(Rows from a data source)
----------------

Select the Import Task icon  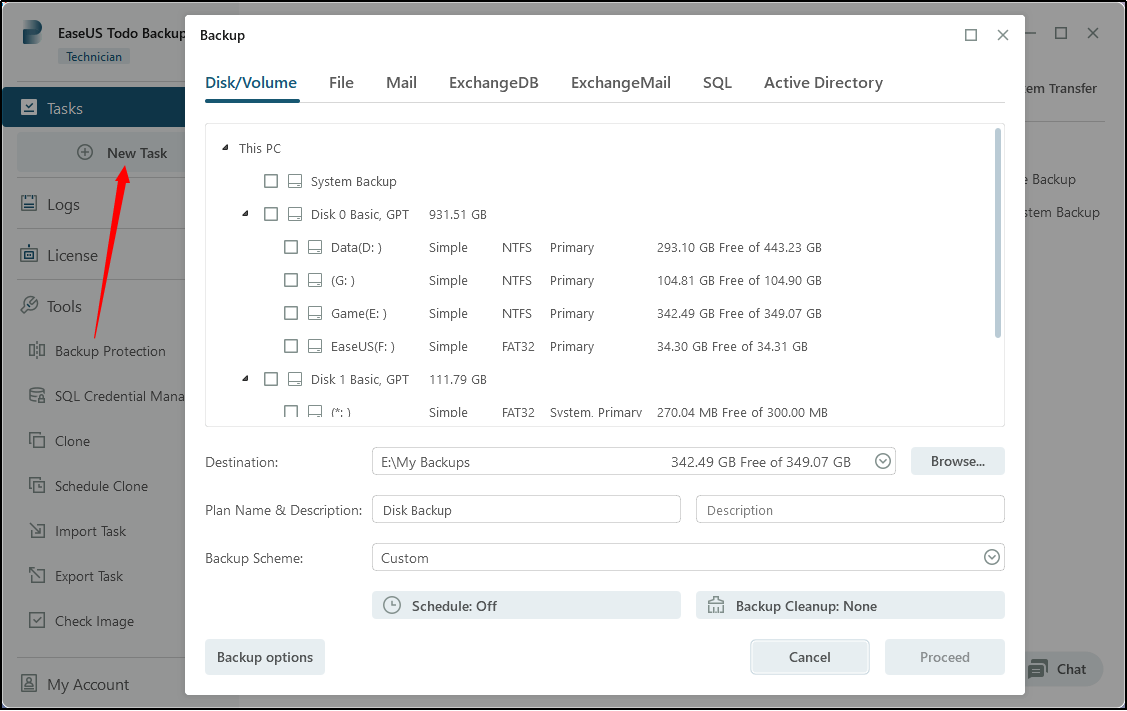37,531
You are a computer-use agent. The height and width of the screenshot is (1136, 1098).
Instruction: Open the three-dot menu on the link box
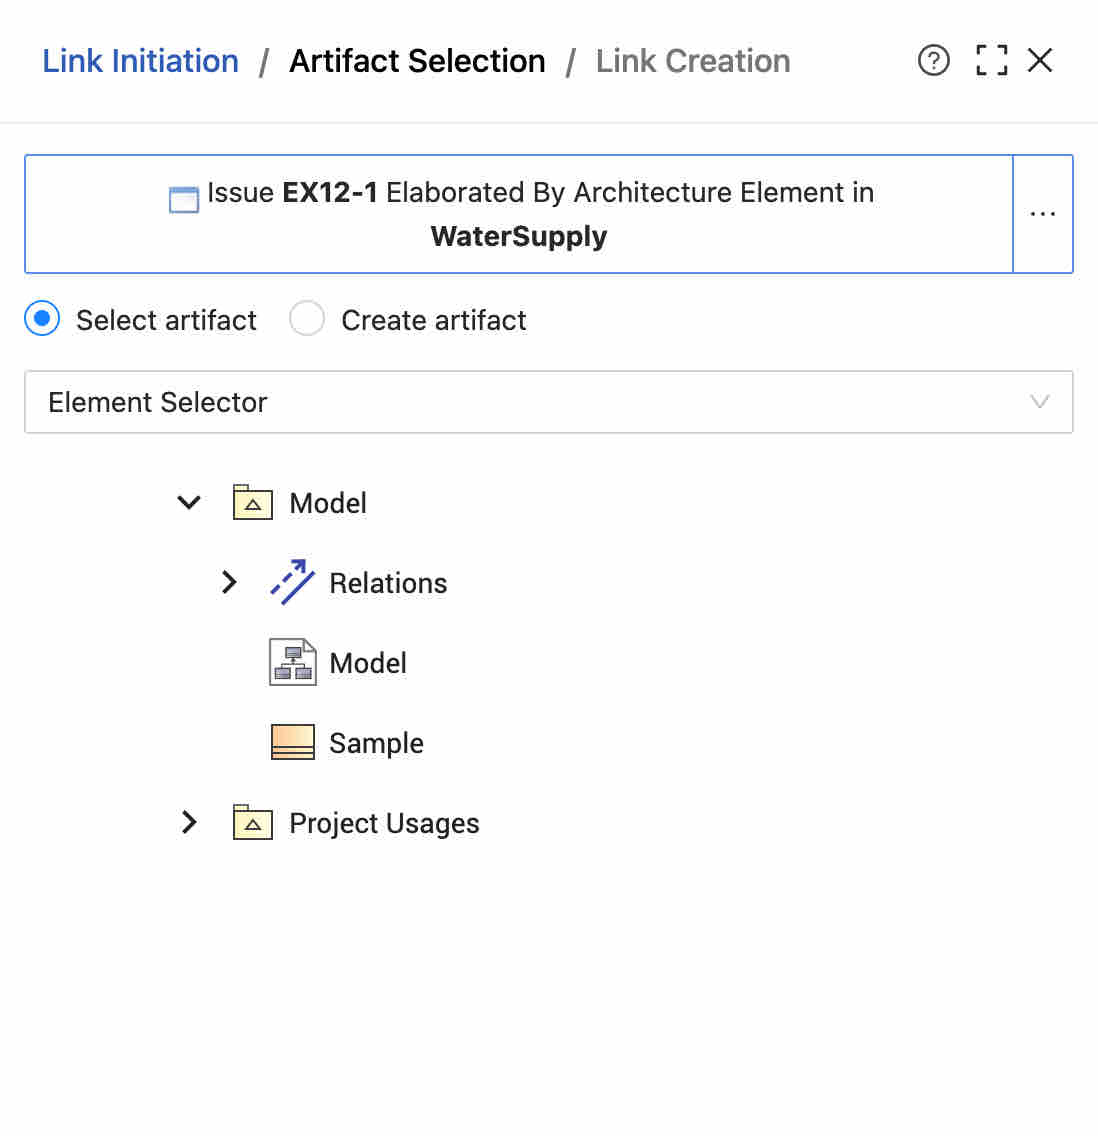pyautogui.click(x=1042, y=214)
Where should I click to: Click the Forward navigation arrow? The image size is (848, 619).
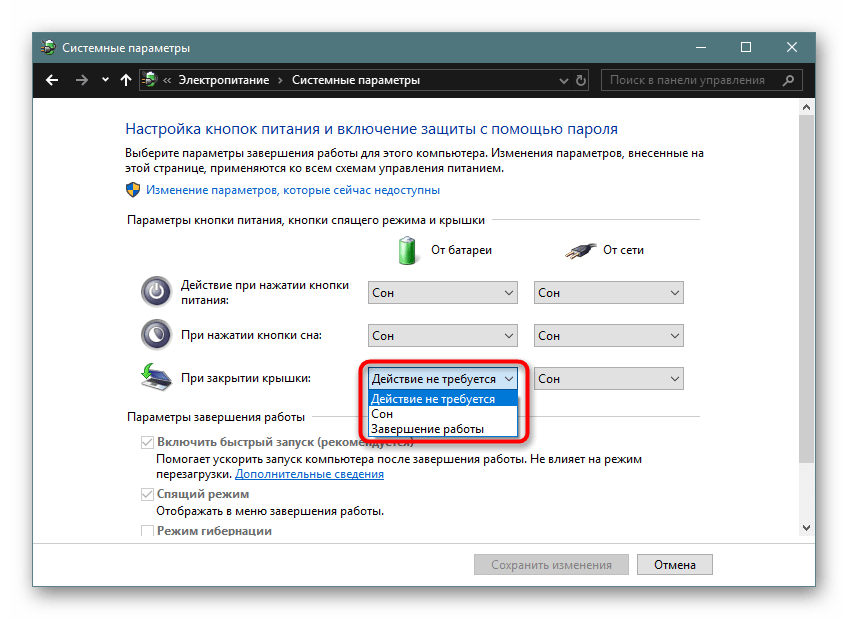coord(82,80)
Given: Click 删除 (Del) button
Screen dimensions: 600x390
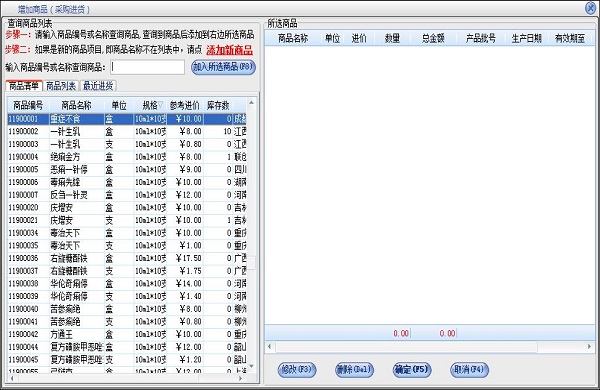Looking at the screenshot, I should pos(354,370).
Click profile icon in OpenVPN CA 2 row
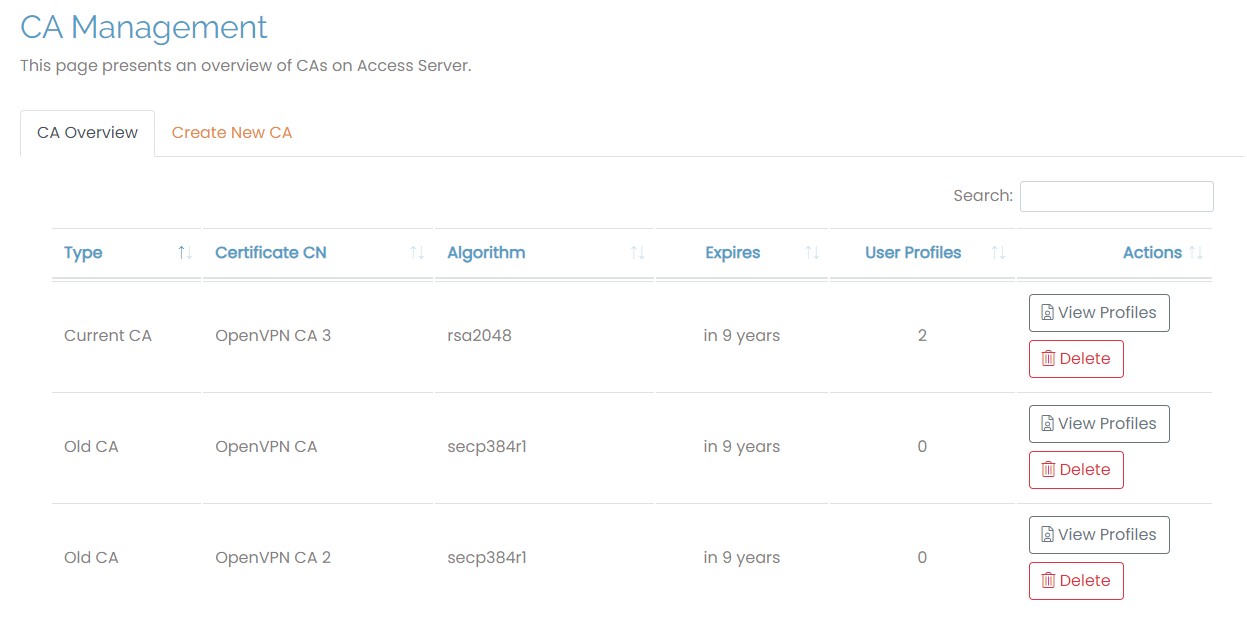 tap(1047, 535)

----------------

Directions for this task: Return word for word the rows from the line containing "You are a computer-use" through the last row, including both ends. Leave the pictures out of your answer.

Task solution:
You are a computer-use agent. The height and width of the screenshot is (1136, 1098).
Instruction: Open the three-dot menu on the link box
pyautogui.click(x=1042, y=214)
Where should I click to: Click the Forward navigation arrow? The image size is (848, 619).
coord(82,80)
Given: Click 删除 (Del) button
Screen dimensions: 600x390
Looking at the screenshot, I should pos(354,370).
Click profile icon in OpenVPN CA 2 row
 tap(1047, 535)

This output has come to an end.